A questo punto Claudel fa dire a Elena: «Ai giorni nostri si cerca a ogni costo di morire belli».  Il protagonista diventerà amante di Elena, sempre con il cruccio (mai risolto) della differenza d’età, di una «distorsione temporale». L’autore dà prova di scarti coraggiosi, senza però spezzare il filo narrativo, marchiato dal lutto per la morte dell’amico e dall’idea del suo inevitabile futuro di vecchio o di malato. Tanto è vero che, spiazzando il lettore fin dalle primissime pagine, racconta di un’insolita usanza degli abitanti dell’arcipelago indonesiano.

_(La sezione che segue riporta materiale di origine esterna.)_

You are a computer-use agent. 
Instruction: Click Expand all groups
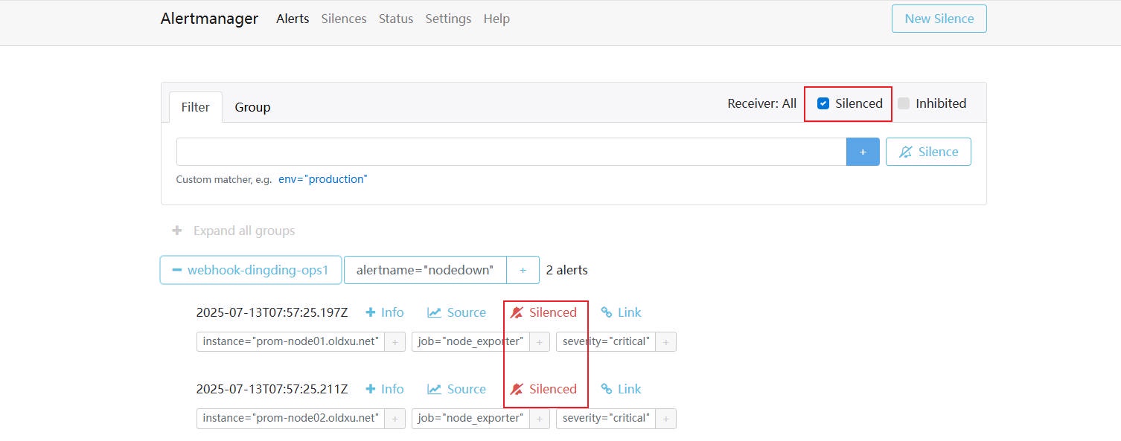click(234, 231)
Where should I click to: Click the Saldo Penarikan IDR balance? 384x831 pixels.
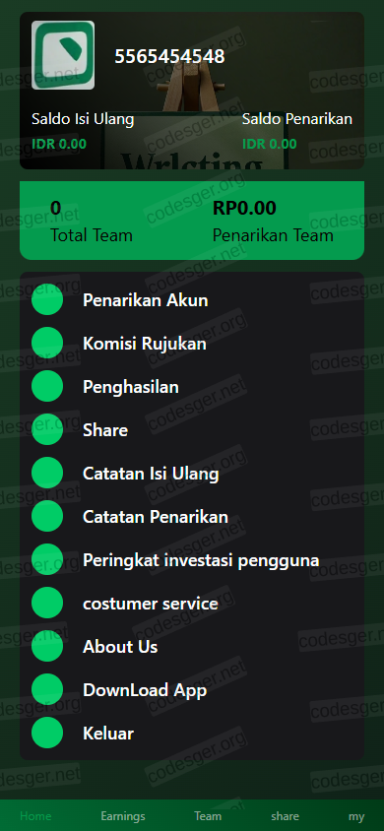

I Toraja, che abitano ne l’isola di Sulawesi, realizzano un incavo nel tronco di un albero maestoso e lì depongono un neonato morto. A poco a poco il legno ingloba l’esserino e, crescendo, lo innalza al cielo con un ritmo lento e dolcissimo.  Il regista poi ricorda gli incontri con Eugène nelle brasserie parigine. Parlano di tutto, di cose profonde e di cose banali. Paragonando un romanzo dell’argentino Adolfo Bioy Casares (L’invenzione di Morel) a ciò che scrisse Ovidio, rammentano un passo di Marcel Proust quando Odette afferma: «E dire che ho buttato anni della mia vita, che ho desiderato morire, che ho speso il mio amore più grande per una donna che non mi piaceva, che non era il mio tipo!».

Il regista narrante non a caso ha girato un film intitolato Pas mon genre, in quella città “magnetica e singolarmente umana” che è Lisbona. Oppure riflettono sulla definizione che Pascal ha dato del cuore degli uomini: “cavo e pieno di lordura”. Oppure sulla “sperimentazione della vita. Il protagonista, sempre sull’onda  punteggiata di interrogativi sul tempo, talvolta si rifugia nella casa natia, in campagna, e dorme nel suo letto di bambino. Con l’ex moglie Florence (risposatasi) della quale non smette d’essere amante, seguendo la convinzione secondo cui «ci si incrocia molto, ci si abbraccia poco», si restituisce a se stesso e tenta di superare «l’avanzata quotidianità, l’assuefazione a noi stessi», fonte di malessere.  È tenero con Florence e dimentica il camuffamento di sé che opera con Elena. Tanto è vero che quando ha tra le braccia la ricercatrice, pensa all’ex moglie e «a tutte le carezze che avevo posato sul corpo di lei, che il tempo aveva reso più scivoloso, lo aveva stancato, ma di una stanchezza gioiosa che me lo faceva amare di più via via che gli anni passavano». Struggenti sono poi i paragrafi dedicati alla madre, che vive assente in una casa di riposo.

Ecco, a me pare che questo romanzo sia nuovo, per merito proprio di quel frullatore nel quale pone eventi, ricordi, citazioni, e ricca vita interiore.